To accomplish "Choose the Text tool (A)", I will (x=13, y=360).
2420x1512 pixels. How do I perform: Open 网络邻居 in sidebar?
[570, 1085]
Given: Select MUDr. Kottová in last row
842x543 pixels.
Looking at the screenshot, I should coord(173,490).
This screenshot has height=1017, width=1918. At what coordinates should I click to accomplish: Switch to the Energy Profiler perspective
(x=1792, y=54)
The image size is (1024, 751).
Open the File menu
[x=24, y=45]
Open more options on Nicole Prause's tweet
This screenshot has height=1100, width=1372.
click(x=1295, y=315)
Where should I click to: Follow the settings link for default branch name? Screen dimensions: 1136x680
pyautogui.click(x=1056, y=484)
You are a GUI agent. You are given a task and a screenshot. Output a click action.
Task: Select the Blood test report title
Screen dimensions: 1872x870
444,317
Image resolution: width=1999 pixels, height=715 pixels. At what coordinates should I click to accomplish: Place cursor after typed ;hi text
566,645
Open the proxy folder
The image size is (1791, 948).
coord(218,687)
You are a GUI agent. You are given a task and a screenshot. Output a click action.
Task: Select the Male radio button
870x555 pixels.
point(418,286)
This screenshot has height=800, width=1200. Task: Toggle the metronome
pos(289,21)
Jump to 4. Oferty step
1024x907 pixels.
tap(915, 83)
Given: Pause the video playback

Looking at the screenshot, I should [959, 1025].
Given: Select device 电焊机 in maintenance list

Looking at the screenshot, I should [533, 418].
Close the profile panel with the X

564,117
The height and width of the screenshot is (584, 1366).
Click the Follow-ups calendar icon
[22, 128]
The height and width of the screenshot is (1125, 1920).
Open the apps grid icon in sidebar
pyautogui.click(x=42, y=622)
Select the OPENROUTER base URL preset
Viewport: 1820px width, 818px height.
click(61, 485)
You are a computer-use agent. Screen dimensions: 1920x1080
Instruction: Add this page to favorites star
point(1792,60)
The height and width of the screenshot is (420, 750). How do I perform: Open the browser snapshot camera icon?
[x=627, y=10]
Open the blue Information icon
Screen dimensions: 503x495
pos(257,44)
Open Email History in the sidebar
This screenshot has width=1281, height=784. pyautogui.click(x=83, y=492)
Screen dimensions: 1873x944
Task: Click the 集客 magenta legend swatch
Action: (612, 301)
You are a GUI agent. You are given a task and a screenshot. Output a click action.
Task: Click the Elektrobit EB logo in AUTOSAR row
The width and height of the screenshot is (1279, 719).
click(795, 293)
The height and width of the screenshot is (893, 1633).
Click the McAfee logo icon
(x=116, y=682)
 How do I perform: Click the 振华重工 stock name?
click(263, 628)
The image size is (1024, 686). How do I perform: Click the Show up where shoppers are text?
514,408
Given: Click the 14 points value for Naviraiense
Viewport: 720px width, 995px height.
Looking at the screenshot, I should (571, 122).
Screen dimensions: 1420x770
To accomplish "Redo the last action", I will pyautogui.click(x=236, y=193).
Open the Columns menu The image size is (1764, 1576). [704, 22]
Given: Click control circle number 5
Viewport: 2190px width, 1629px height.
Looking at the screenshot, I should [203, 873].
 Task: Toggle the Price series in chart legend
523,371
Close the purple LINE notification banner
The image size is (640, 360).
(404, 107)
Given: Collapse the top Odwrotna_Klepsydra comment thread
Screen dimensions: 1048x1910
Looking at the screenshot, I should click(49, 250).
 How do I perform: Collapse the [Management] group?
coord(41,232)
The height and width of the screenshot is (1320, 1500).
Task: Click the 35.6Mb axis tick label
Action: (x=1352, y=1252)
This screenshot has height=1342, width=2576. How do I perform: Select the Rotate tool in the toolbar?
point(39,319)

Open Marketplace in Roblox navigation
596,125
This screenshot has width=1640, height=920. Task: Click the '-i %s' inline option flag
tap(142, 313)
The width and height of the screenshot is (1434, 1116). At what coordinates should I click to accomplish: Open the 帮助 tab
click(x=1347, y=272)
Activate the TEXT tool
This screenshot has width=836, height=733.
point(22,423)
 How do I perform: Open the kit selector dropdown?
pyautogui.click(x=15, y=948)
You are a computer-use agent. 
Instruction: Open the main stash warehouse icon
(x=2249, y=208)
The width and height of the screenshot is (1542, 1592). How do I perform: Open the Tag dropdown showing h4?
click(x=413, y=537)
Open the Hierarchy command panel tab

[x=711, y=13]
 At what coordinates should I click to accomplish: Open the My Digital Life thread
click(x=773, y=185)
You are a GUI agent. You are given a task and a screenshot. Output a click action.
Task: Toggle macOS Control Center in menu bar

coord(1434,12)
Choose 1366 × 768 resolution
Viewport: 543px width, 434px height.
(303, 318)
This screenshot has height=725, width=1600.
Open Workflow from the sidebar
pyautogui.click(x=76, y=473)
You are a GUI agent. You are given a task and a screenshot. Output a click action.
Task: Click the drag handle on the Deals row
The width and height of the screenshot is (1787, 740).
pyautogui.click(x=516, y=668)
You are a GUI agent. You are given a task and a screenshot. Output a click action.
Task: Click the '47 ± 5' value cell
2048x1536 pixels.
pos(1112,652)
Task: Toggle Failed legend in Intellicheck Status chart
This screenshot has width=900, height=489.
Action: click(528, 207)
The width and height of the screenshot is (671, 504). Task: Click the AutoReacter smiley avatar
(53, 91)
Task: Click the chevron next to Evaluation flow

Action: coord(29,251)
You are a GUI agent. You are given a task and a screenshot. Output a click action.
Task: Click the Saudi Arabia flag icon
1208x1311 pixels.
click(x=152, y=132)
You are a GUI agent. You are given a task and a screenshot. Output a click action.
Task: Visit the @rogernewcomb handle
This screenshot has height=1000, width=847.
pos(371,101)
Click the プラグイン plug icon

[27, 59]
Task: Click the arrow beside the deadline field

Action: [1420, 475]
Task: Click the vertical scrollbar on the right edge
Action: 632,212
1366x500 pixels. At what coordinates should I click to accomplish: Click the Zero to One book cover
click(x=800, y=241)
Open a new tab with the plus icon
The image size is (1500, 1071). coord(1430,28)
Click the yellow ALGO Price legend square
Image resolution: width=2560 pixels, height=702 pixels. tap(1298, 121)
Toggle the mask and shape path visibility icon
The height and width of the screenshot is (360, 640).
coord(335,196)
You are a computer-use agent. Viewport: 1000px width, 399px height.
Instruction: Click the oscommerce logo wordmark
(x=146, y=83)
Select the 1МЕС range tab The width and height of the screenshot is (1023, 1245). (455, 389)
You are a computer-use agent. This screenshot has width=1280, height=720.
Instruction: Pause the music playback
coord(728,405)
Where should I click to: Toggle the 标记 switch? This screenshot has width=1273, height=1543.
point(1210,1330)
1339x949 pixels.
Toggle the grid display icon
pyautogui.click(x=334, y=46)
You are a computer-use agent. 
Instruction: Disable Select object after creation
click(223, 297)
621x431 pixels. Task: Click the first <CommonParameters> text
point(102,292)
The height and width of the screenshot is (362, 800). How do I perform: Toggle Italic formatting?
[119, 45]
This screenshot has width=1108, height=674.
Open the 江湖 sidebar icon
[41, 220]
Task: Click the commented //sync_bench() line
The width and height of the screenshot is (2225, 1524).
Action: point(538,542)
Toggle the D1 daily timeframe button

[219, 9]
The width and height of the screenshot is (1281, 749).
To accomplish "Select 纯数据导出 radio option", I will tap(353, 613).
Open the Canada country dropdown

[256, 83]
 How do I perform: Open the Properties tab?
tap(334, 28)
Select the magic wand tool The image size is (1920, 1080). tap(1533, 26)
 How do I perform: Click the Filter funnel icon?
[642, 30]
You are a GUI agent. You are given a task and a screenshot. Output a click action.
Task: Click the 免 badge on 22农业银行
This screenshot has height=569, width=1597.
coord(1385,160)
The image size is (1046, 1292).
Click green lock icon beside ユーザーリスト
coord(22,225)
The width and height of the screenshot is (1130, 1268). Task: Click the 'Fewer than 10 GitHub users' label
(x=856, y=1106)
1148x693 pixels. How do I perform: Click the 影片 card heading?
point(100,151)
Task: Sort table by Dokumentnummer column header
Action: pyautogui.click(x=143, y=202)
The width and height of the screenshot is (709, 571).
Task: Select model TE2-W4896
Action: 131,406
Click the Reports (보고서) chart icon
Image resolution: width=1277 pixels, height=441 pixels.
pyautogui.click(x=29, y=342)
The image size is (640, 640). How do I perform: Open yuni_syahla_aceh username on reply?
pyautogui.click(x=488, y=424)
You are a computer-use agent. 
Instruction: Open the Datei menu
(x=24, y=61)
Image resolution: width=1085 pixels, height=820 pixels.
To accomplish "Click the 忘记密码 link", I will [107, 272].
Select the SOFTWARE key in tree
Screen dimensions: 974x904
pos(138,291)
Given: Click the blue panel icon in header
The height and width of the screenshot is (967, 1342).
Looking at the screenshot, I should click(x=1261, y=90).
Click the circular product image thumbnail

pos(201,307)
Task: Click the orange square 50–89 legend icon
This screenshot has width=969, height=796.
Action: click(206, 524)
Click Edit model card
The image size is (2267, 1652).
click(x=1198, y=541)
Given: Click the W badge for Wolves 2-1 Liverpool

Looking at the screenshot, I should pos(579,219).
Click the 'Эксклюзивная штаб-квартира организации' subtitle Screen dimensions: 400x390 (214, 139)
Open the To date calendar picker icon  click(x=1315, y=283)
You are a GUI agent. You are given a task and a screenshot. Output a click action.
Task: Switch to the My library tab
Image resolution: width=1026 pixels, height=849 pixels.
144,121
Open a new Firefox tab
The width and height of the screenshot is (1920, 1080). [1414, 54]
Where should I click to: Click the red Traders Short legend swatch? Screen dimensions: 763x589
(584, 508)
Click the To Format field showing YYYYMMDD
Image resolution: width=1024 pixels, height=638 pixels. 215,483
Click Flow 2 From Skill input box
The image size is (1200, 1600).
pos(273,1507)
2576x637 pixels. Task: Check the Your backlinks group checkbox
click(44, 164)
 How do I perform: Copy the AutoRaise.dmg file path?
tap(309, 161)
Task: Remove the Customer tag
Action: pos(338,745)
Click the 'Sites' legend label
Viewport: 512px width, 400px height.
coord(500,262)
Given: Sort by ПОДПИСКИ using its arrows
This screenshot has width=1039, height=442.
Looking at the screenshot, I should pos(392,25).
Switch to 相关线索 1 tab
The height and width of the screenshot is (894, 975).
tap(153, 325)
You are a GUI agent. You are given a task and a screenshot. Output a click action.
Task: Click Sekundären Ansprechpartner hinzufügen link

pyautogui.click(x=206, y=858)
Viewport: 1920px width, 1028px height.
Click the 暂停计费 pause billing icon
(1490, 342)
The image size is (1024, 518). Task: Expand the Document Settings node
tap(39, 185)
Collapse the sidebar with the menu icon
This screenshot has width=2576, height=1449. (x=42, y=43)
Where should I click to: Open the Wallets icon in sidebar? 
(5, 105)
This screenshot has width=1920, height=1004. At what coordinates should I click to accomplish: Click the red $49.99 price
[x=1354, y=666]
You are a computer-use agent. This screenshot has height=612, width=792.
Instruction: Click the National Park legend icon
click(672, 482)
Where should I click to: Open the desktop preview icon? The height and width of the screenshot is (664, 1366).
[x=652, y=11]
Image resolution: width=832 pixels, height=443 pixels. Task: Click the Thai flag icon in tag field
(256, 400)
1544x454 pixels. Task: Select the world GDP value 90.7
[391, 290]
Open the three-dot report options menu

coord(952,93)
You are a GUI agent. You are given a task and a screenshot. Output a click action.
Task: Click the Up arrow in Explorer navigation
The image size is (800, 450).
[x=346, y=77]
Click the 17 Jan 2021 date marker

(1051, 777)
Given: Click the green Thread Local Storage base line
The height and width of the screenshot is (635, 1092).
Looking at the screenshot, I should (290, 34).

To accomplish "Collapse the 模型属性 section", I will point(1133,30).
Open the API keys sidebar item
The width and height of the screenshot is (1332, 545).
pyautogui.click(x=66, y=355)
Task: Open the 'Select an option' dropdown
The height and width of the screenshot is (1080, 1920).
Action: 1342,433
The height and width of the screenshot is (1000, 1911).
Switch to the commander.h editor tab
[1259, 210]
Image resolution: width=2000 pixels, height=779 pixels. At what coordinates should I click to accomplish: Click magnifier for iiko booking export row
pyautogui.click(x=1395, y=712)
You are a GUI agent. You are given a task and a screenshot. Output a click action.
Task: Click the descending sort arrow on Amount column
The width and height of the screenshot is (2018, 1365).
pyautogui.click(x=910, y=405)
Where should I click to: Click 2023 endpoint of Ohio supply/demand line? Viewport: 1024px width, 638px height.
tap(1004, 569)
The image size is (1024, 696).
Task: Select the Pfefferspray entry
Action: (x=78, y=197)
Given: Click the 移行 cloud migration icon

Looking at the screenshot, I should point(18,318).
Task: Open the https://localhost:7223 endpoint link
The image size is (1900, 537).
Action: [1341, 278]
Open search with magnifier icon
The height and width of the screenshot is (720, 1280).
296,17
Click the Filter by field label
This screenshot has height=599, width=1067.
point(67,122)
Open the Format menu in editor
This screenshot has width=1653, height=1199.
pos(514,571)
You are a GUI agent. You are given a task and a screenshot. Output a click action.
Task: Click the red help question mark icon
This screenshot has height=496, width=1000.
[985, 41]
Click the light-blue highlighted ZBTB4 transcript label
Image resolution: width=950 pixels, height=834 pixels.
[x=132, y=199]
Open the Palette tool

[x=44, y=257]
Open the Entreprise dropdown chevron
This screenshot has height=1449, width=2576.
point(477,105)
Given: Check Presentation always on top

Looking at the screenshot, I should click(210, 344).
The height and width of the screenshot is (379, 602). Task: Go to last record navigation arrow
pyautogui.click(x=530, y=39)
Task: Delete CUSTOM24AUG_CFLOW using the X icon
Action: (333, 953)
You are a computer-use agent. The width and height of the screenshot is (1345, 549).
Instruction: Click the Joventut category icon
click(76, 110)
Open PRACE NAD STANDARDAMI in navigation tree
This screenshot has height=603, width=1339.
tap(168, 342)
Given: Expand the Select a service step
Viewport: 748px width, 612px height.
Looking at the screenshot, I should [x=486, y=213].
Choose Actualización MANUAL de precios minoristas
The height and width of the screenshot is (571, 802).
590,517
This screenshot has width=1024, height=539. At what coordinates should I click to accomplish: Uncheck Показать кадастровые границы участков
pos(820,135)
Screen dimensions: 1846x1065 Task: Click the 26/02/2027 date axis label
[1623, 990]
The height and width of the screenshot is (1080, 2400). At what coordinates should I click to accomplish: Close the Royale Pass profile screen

---

[Instructions to follow]
Copy the rows above verbatim, beginning with the line that contains "How do I perform: Click the 振华重工 stock name?" and continuing through the line that contains "(x=2249, y=208)".

[Task response]
 How do I perform: Click the 振华重工 stock name?
click(263, 628)
The image size is (1024, 686). How do I perform: Click the Show up where shoppers are text?
514,408
Given: Click the 14 points value for Naviraiense
Viewport: 720px width, 995px height.
Looking at the screenshot, I should (571, 122).
Screen dimensions: 1420x770
To accomplish "Redo the last action", I will pyautogui.click(x=236, y=193).
Open the Columns menu The image size is (1764, 1576). [704, 22]
Given: Click control circle number 5
Viewport: 2190px width, 1629px height.
Looking at the screenshot, I should [203, 873].
 Task: Toggle the Price series in chart legend
523,371
Close the purple LINE notification banner
The image size is (640, 360).
(404, 107)
Given: Collapse the top Odwrotna_Klepsydra comment thread
Screen dimensions: 1048x1910
Looking at the screenshot, I should click(49, 250).
 How do I perform: Collapse the [Management] group?
coord(41,232)
The height and width of the screenshot is (1320, 1500).
Task: Click the 35.6Mb axis tick label
Action: (x=1352, y=1252)
This screenshot has height=1342, width=2576. How do I perform: Select the Rotate tool in the toolbar?
point(39,319)

Open Marketplace in Roblox navigation
596,125
This screenshot has width=1640, height=920. Task: Click the '-i %s' inline option flag
tap(142, 313)
The width and height of the screenshot is (1434, 1116). At what coordinates should I click to accomplish: Open the 帮助 tab
click(x=1347, y=272)
Activate the TEXT tool
This screenshot has width=836, height=733.
point(22,423)
 How do I perform: Open the kit selector dropdown?
pyautogui.click(x=15, y=948)
You are a computer-use agent. 
Instruction: Open the main stash warehouse icon
(x=2249, y=208)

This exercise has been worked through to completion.